**Brief:** Repeat every entry below exactly.

=== Records for this exercise ===

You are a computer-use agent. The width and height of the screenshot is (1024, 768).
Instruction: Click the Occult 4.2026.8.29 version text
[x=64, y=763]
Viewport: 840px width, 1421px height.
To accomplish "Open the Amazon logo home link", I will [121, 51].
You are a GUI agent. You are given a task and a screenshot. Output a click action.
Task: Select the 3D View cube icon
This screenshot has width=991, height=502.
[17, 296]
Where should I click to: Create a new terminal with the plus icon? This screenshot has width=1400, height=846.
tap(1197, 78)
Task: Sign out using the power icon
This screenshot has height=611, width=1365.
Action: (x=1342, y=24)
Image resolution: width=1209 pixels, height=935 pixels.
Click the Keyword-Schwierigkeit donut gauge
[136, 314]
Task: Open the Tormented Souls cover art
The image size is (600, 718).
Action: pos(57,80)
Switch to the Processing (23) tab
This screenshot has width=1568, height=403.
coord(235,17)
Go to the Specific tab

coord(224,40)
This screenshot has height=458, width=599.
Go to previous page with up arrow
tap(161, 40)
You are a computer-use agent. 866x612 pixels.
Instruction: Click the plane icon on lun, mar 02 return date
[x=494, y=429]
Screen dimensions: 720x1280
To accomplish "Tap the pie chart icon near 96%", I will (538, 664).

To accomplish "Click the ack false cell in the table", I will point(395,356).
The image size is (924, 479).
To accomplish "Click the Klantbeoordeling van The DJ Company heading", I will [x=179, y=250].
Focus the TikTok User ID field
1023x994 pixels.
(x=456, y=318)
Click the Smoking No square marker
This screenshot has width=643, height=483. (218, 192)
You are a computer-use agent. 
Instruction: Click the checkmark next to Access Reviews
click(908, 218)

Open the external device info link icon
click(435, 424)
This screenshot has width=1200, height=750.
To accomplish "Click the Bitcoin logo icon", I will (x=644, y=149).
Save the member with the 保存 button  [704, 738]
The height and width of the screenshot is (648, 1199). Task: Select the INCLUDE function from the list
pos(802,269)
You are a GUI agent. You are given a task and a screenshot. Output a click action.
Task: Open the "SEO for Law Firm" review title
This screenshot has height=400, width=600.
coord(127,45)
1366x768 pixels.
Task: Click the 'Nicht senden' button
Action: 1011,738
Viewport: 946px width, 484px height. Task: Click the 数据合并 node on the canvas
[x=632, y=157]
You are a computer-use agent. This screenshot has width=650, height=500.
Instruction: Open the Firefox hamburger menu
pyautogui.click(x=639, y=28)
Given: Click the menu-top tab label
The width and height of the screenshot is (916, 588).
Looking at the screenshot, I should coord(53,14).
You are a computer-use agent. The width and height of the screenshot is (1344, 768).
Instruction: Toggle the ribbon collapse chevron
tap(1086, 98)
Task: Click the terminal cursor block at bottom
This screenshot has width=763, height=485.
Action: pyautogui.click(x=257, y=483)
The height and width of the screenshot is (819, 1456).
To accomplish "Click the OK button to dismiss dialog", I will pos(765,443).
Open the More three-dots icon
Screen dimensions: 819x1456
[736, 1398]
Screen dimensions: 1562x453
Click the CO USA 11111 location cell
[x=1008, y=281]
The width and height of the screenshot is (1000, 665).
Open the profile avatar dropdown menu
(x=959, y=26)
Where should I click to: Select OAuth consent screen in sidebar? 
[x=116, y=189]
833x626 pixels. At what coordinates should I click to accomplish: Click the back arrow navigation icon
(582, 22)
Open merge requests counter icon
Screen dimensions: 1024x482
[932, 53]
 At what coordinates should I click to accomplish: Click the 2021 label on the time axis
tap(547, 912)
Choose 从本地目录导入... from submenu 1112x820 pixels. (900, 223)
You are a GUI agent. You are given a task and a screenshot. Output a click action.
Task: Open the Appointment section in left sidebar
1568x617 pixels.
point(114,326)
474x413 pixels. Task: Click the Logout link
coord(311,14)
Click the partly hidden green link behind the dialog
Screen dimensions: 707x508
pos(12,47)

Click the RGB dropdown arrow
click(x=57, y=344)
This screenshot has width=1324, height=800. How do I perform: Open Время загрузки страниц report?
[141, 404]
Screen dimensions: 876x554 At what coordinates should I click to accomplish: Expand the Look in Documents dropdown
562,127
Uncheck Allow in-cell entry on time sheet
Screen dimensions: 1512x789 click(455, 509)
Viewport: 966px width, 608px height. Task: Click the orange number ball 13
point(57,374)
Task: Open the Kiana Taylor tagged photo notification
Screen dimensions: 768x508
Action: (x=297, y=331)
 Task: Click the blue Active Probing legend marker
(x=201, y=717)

===

**Solution to the exercise:**
You are a computer-use agent. The width and height of the screenshot is (1024, 768).
Instruction: Click the Occult 4.2026.8.29 version text
[x=64, y=763]
Viewport: 840px width, 1421px height.
To accomplish "Open the Amazon logo home link", I will [121, 51].
You are a GUI agent. You are given a task and a screenshot. Output a click action.
Task: Select the 3D View cube icon
This screenshot has width=991, height=502.
[17, 296]
Where should I click to: Create a new terminal with the plus icon? This screenshot has width=1400, height=846.
tap(1197, 78)
Task: Sign out using the power icon
This screenshot has height=611, width=1365.
Action: (x=1342, y=24)
Image resolution: width=1209 pixels, height=935 pixels.
Click the Keyword-Schwierigkeit donut gauge
[136, 314]
Task: Open the Tormented Souls cover art
The image size is (600, 718).
Action: pos(57,80)
Switch to the Processing (23) tab
This screenshot has width=1568, height=403.
coord(235,17)
Go to the Specific tab

coord(224,40)
This screenshot has height=458, width=599.
Go to previous page with up arrow
tap(161, 40)
You are a computer-use agent. 866x612 pixels.
Instruction: Click the plane icon on lun, mar 02 return date
[x=494, y=429]
Screen dimensions: 720x1280
To accomplish "Tap the pie chart icon near 96%", I will (538, 664).

To accomplish "Click the ack false cell in the table", I will point(395,356).
The image size is (924, 479).
To accomplish "Click the Klantbeoordeling van The DJ Company heading", I will [x=179, y=250].
Focus the TikTok User ID field
1023x994 pixels.
(x=456, y=318)
Click the Smoking No square marker
This screenshot has width=643, height=483. (218, 192)
You are a computer-use agent. 
Instruction: Click the checkmark next to Access Reviews
click(908, 218)

Open the external device info link icon
click(435, 424)
This screenshot has width=1200, height=750.
To accomplish "Click the Bitcoin logo icon", I will (x=644, y=149).
Save the member with the 保存 button  [704, 738]
The height and width of the screenshot is (648, 1199). Task: Select the INCLUDE function from the list
pos(802,269)
You are a GUI agent. You are given a task and a screenshot. Output a click action.
Task: Open the "SEO for Law Firm" review title
This screenshot has height=400, width=600.
coord(127,45)
1366x768 pixels.
Task: Click the 'Nicht senden' button
Action: 1011,738
Viewport: 946px width, 484px height. Task: Click the 数据合并 node on the canvas
[x=632, y=157]
You are a computer-use agent. This screenshot has width=650, height=500.
Instruction: Open the Firefox hamburger menu
pyautogui.click(x=639, y=28)
Given: Click the menu-top tab label
The width and height of the screenshot is (916, 588).
Looking at the screenshot, I should coord(53,14).
You are a computer-use agent. The width and height of the screenshot is (1344, 768).
Instruction: Toggle the ribbon collapse chevron
tap(1086, 98)
Task: Click the terminal cursor block at bottom
This screenshot has width=763, height=485.
Action: pyautogui.click(x=257, y=483)
The height and width of the screenshot is (819, 1456).
To accomplish "Click the OK button to dismiss dialog", I will pos(765,443).
Open the More three-dots icon
Screen dimensions: 819x1456
[736, 1398]
Screen dimensions: 1562x453
Click the CO USA 11111 location cell
[x=1008, y=281]
The width and height of the screenshot is (1000, 665).
Open the profile avatar dropdown menu
(x=959, y=26)
Where should I click to: Select OAuth consent screen in sidebar? 
[x=116, y=189]
833x626 pixels. At what coordinates should I click to accomplish: Click the back arrow navigation icon
(582, 22)
Open merge requests counter icon
Screen dimensions: 1024x482
[932, 53]
 At what coordinates should I click to accomplish: Click the 2021 label on the time axis
tap(547, 912)
Choose 从本地目录导入... from submenu 1112x820 pixels. (900, 223)
You are a GUI agent. You are given a task and a screenshot. Output a click action.
Task: Open the Appointment section in left sidebar
1568x617 pixels.
point(114,326)
474x413 pixels. Task: Click the Logout link
coord(311,14)
Click the partly hidden green link behind the dialog
Screen dimensions: 707x508
pos(12,47)

Click the RGB dropdown arrow
click(x=57, y=344)
This screenshot has width=1324, height=800. How do I perform: Open Время загрузки страниц report?
[141, 404]
Screen dimensions: 876x554 At what coordinates should I click to accomplish: Expand the Look in Documents dropdown
562,127
Uncheck Allow in-cell entry on time sheet
Screen dimensions: 1512x789 click(455, 509)
Viewport: 966px width, 608px height. Task: Click the orange number ball 13
point(57,374)
Task: Open the Kiana Taylor tagged photo notification
Screen dimensions: 768x508
Action: (x=297, y=331)
 Task: Click the blue Active Probing legend marker
(x=201, y=717)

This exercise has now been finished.